McCollum has been a representative for 22 years, a tenure that Amane Badhasso is seeking to end. If elected, Badhasso would become the first Oromo woman elected to Congress. She is also further left than McCollum, running as an outsider against the “establishment,” explicitly stating her opposition to “status quo politics.”
Badhasso alleged that her campaign has left DFL “insiders” feeling “petrified by the prospect of losing their grip on power.” As a result, she said the DFL launched a complex attack on minority delegates to prevent them from voting to move the party endorsement away from McCollum.
“Since March 1 our campaign has heard hundreds of stories about the strong-arm tactics the party has utilized to disenfranchise members of our community, particularly immigrants,” Badhasso wrote in a recent Star Tribune op-ed. “The effects of these voter suppression tactics are deeply felt by the immigrant community, a community that feels burned and targeted by a party that was supposed to have their backs and be their champion.”

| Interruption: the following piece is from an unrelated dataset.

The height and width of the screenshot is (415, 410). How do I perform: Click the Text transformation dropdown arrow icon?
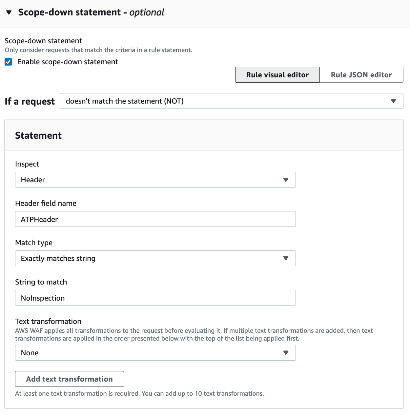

Specifically, Badhasso points to delegates like Wintana Melekin, a long time Democrat political operative who was stripped of her delegate status after she failed to give the proper response to a text she tells MPR came from an unknown number. The text asked Melekin to confirm her status as a delegate. When Melekin asked questions she said she was removed from the convention list.

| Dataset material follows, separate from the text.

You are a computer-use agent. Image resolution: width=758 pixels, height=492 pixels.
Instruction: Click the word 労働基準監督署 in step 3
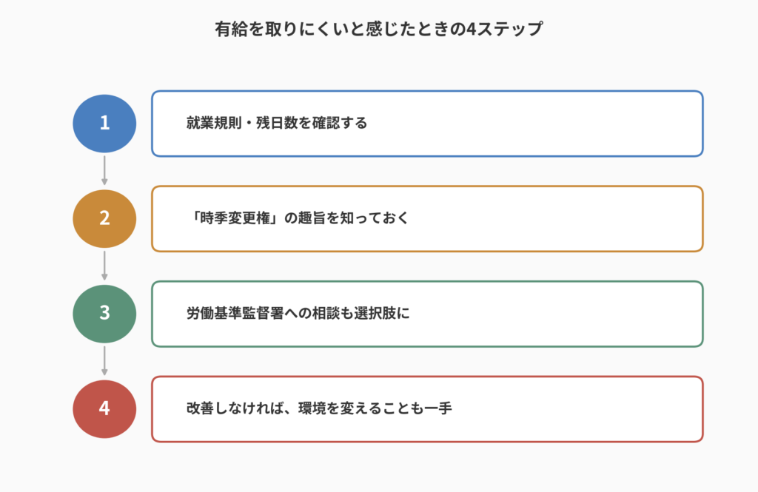[x=235, y=314]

I’ve been a delegate since I was 18. I ran a voting rights organization. The text I got was threatening and disrespectful today.
this is not verification this is voter suppression. It’s an intentional attempt to limit black people from voting. pic.twitter.com/Fb6bBdxg4o
— Wintana (@oliviawoke) March 13, 2022
Both the DFL and McCollum responded to the situation when it first unfolded two months ago. Badhasso tore into the congresswoman’s post recently calling it “halfhearted.”
“My opponent had every opportunity to speak out against this injustice, but it was only when the outrage reached a fever pitch that she was forced to post a halfhearted statement,” Badhasso says.
Alpha News reached out to the DFL about this matter. However, their “media contact form” appears to ban mention of Badhasso’s name. While other requests for comment were allowed, asking about Badhasso triggered a spam filter.
The DFL’s internal election integrity issues seem to stretch down into lower races as well. Former DFL State Sen. Jeff Hayden lost his endorsement to socialist Omar Fateh who challenged him in the primary, won by a small margin and is now a state senator. Fateh won his primary in District 62 by just under 2,000 votes during an all-online endorsing process that raised security questions.
“This process has been very flawed,” Hayden observed just after his defeat. He told Sahan Journal that his campaign examined a sample of delegates who voted but could not determine if they actually lived in the district or not. “I’m really, really concerned about voter integrity,” he said during a time when the mainstream Democrat narrative dismissed most claims of election fraud.